Em função de um velho acordo, a ilha de Creta exigia seis rapazes e seis donzelas da cidade de Atenas como oferenda para o Minotauro. O monstro com corpo de homem e cabeça de touro vivia embaixo do palácio cretense e só comia carne humana. Para provar o seu valor e salvar os seus, Teseu, filho do rei Egeu, misturou-se aos jovens atenienses que seriam enviados em sacrifício.

O Minotauro ― “touro de Minos” ― era filho da rainha de Creta, Pasífae. Ela, enlouquecida por uma maldição de Poseidon, amou um touro branco que Minos há muito prometera em sacrifício ao deus do mar, mas não cumpriu com a promessa. O monstro é uma das maiores vergonhas do reino, mas não pode ser morto pelo rei, por mais que este o despreze. Derramar o sangue de um membro do próprio clã era crime horrendo na Grécia Antiga.

Teseu mal havia passado pelas muralhas da cidade, quando foi avistado pela princesa Ariadne. A filha mais nova de Minos era muito conhecida por sua inteligência e altruísmo. Arrebatada por uma paixão intensa pelo príncipe de Atenas, ela pediu ajuda a seu tutor, o inventor mais brilhante de toda a Grécia: Dédalo, arquiteto do próprio labirinto.

O labirinto era traiçoeiro, pois todos os caminhos levavam ao Minotauro. Era preciso armar o herói e também garantir que ele pudesse encontrar seu caminho de volta. Assim surge a expressão “fio de Ariadne”. Ela segurava o novelo na entrada da prisão, enquanto Teseu o desenrolava a medida que avançava. Ariadne trouxe a espada e o escudo que o protegeram contra a besta. Teseu foi vitorioso. A jovem só pediu uma coisa em troca da ajuda: ser levada em casamento para longe dali.

Vitoriosos, os dois fugiram madrugada adentro para as naus atenienses. No caminho, Teseu precisou parar em uma ilhota para abastecer o navio. Ali, sobre a areia fresca, Ariadne teve sua primeira noite de amor. Contudo, ao raiar de um novo dia, ela se viu sozinha. O navio, apenas uma silhueta no horizonte.

Chorou por dias, sem comer ou dormir. Inconsolável. Um deus, no entanto, a observava.
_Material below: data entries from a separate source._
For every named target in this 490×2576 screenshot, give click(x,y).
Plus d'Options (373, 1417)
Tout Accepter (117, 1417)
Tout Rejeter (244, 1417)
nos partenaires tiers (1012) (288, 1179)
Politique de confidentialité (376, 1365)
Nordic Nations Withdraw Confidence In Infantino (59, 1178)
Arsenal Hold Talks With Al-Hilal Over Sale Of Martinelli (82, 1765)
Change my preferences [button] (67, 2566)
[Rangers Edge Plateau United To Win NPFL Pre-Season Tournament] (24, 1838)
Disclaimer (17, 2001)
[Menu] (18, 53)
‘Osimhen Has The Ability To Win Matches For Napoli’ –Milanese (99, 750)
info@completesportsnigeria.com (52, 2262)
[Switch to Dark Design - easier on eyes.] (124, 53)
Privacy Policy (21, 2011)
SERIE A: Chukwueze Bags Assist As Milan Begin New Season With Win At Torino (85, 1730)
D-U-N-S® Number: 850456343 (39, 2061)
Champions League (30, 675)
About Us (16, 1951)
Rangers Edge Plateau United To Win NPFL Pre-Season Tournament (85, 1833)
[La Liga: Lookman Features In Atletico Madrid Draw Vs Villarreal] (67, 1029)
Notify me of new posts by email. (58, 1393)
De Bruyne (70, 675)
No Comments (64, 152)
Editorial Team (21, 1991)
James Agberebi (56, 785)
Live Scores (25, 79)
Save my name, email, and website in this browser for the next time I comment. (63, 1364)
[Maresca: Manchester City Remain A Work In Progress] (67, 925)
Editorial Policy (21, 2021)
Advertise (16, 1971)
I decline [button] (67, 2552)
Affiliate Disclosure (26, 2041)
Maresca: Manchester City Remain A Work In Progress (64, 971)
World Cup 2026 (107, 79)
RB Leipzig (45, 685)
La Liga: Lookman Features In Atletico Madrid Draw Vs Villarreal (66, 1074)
O deus mais presente que havia. Senhor de todos os excessos, da loucura, do furor, do êxtase, mas também da alegria e do riso. Aquele que devolve à humanidade seu estado de selvageria primitivo, que domina as orgias e a embriaguez. Deus do vinho, da metamorfose e do teatro. O errante e inconstante Dioniso.

Ele apaixonou-se por Ariadne e convidou-a para o Olimpo, onde a princesa viveu como sua fiel e única esposa. O fato é curioso nas narrativas clássicas. Nessas, as esposas divinas sempre são conquistadas através da violência sexual ou do rapto. Os deuses procuram a companhia extraconjugal de mortais e ninfas. Não foi assim com Dioniso e Ariadne.

Mais incomum ainda: o deus do êxtase ― seja de natureza religiosa ou sexual ―, da orgia e do vinho, desejou a partir daquele instante uma única mulher por companheira. E ela, sem sequestro ou barganha, o desejou em igual medida. A constelação de sua coroa brilha até hoje no céu noturno, mostrando-nos que há esperança.


Teseu e Ariadne à entrada do labirinto. Pintura de Richard Westall, 1810.